Bacidina contecta is a species of lichen in the family Ramalinaceae, first found in inland rainforests of British Columbia. This small lichen forms olive-green crusts on the stems of shrubs like blueberry and forms tiny, pale fruiting bodies that are easily overlooked. It was discovered in 2009 and is known from scattered locations in southeastern British Columbia, Idaho, and Montana, where it grows in humid old-growth forests.

==Taxonomy==

The species was described in 2009 by Stefan Ekman and Toby Spribille after inland-rain-forest surveys in British Columbia, Idaho and Montana. Bacidina is placed in the ramalinioid clade of the order Lecanorales, and so far B. contecta has no known close relative supported by DNA data. Morphologically it can be mistaken for the Californian B. californica or the European B. phacodes, but differs from the former by its much smaller, pigment-free apothecia and narrower spores, and from the latter by spores with fewer septa and a thallus that is microsquamulose rather than grey and continuous.

The species epithet contecta (Latin for 'hidden' or 'concealed') refers to how easily the lichen was overlooked among pale-coloured Biatora species on the lower stems of dwarf shrubs. The holotype was collected at 1700 m in the Sicamous Creek research area east of Sicamous, British Columbia, and is preserved in the University of British Columbia herbarium with an isotype (duplicate) in Uppsala.

==Description==

Bacidina contecta forms a low, olive-green crust that soaks up water and turns dark green but dries to a matt, slightly wrinkled surface. Microscope sections show the body (thallus) is only 40–370 μm thick and made of tiny granules that later fuse into irregular patches 0.2–0.4 mm across; the embedded green-algal partner is sheathed in jelly-like envelopes around 7–9 μm wide. Minute, round to slightly lobed fruit-bodies (apothecia) sit flush with or barely rise above the thallus.
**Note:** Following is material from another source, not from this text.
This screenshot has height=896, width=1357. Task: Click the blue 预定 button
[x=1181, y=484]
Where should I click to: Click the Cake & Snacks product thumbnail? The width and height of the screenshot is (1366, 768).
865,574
They are pale beige to wax-white—occasionally hinting at pink—and reach just 0.13–0.64 mm in diameter. The colourless outer rim is strongly gelatinised and lacks any crystalline pigments, while the spore-bearing layer (hymenium) is similarly unpigmented and iodine-negative, indicating the cell walls contain no starch-like compounds. Inside each slender, Bacidia-type ascus eight needle-shaped ascospores develop; they are often gently twisted, (28.5–44 × 1.0–1.9 μm) and usually have one or two internal cross-walls (septa). No asexual reproductive structures (pycnidia) have been seen and standard chemical spot tests are uniformly negative, suggesting the lichen produces no distinctive secondary metabolites.
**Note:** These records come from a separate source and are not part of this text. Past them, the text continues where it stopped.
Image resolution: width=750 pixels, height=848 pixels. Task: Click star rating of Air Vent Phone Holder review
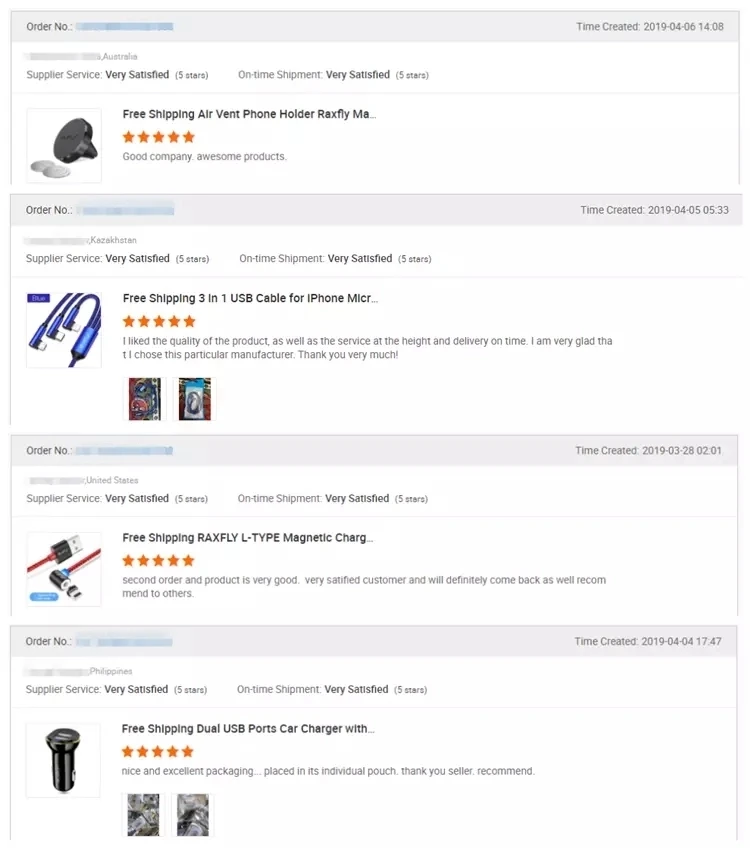point(158,137)

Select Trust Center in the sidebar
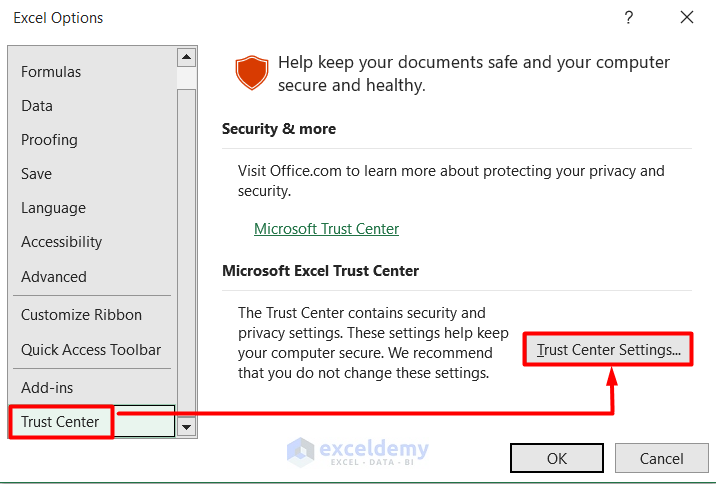pyautogui.click(x=60, y=422)
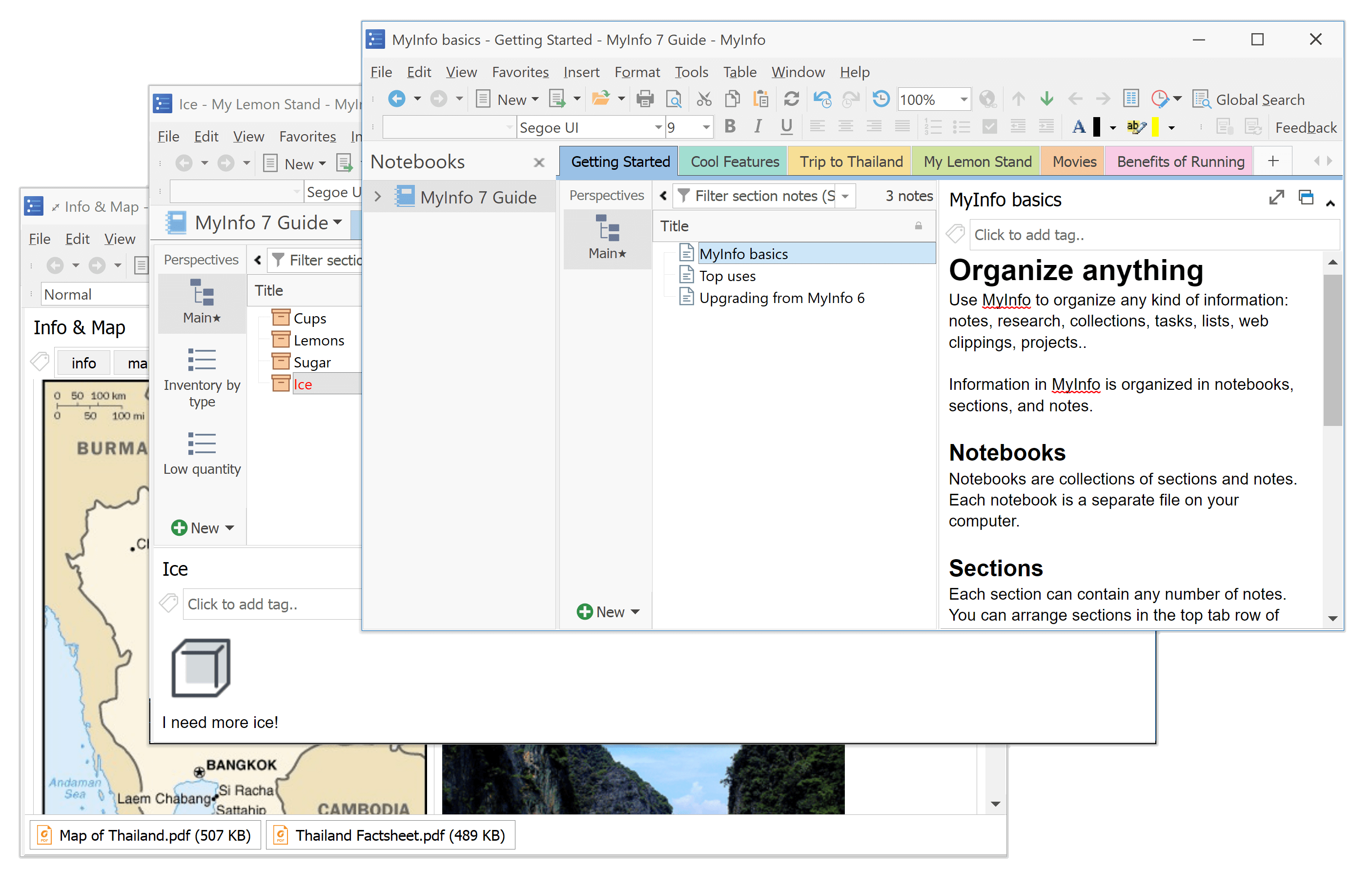Expand the MyInfo 7 Guide tree node

[x=380, y=196]
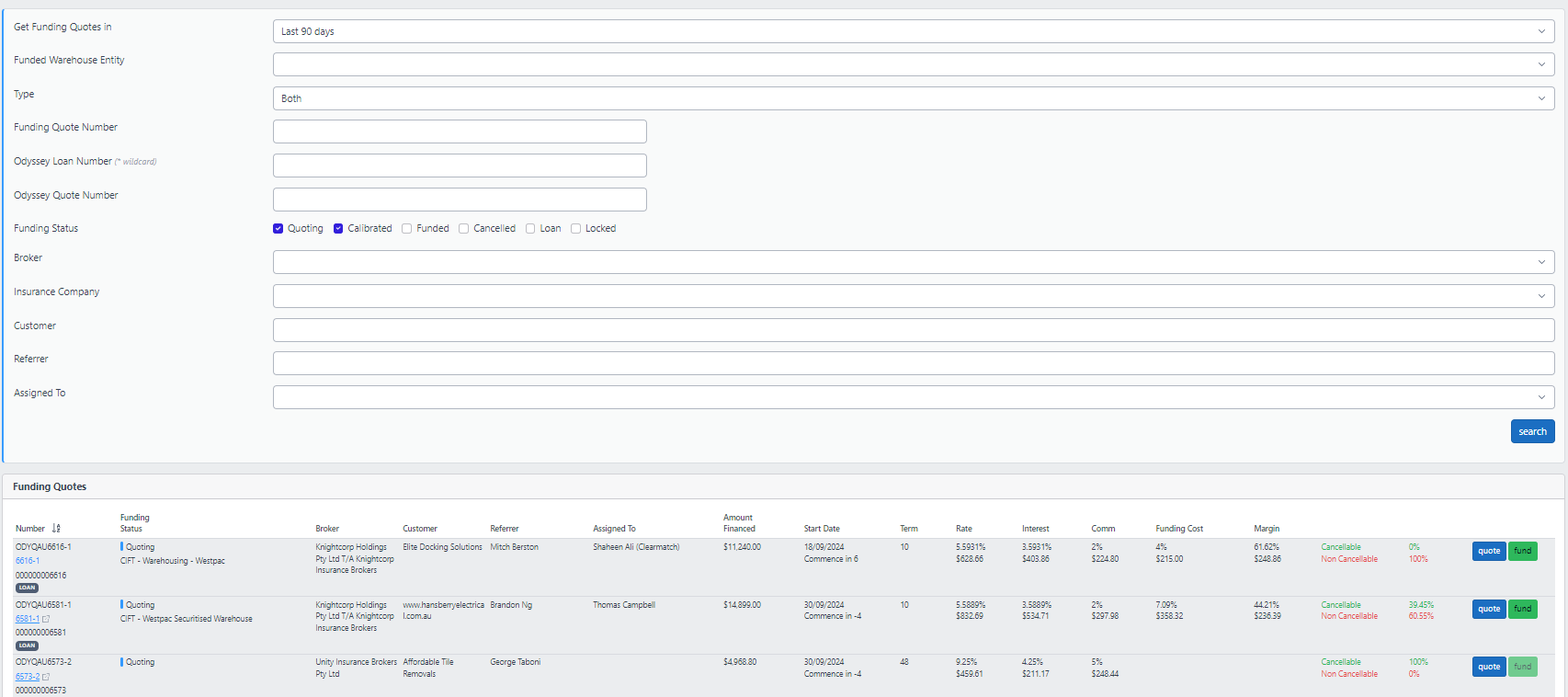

==Habitat and distribution==

All confirmed records fall within the humid inland rain-forest belt of south-eastern British Columbia and adjacent Idaho and Montana. The lichen grows at 600–1700 m above sea level on the slender stems of Vaccinium membranaceum, V. ovalifolium and Rhododendron albiflorum, and once on the bark of a young Acer glabrum. Stands are typically old-growth cedar–hemlock (Thuja plicata–Tsuga heterophylla) or subalpine fir–spruce (Abies lasiocarpa–Picea engelmannii) forests where humidity stays high throughout the year. Colonies usually sit within 30 cm of the ground, often sharing the substrate with Arthonia exilis, several pale-disked Biatora species, Caloplaca sorocarpa, and Lecidea albohyalina.

The species is known from two sites in British Columbia and single localities in each of Idaho and Montana, but the authors suspect it is more widespread and simply overlooked because of its size and pale colouring. Occurrences span both the rain-wet canyon floors of the Incomappleux River—the wettest core of the inland rain forest—and drier fringe forests that intergrade into subalpine fir–spruce zones, indicating some tolerance of moisture variation as long as intact forest structure is maintained.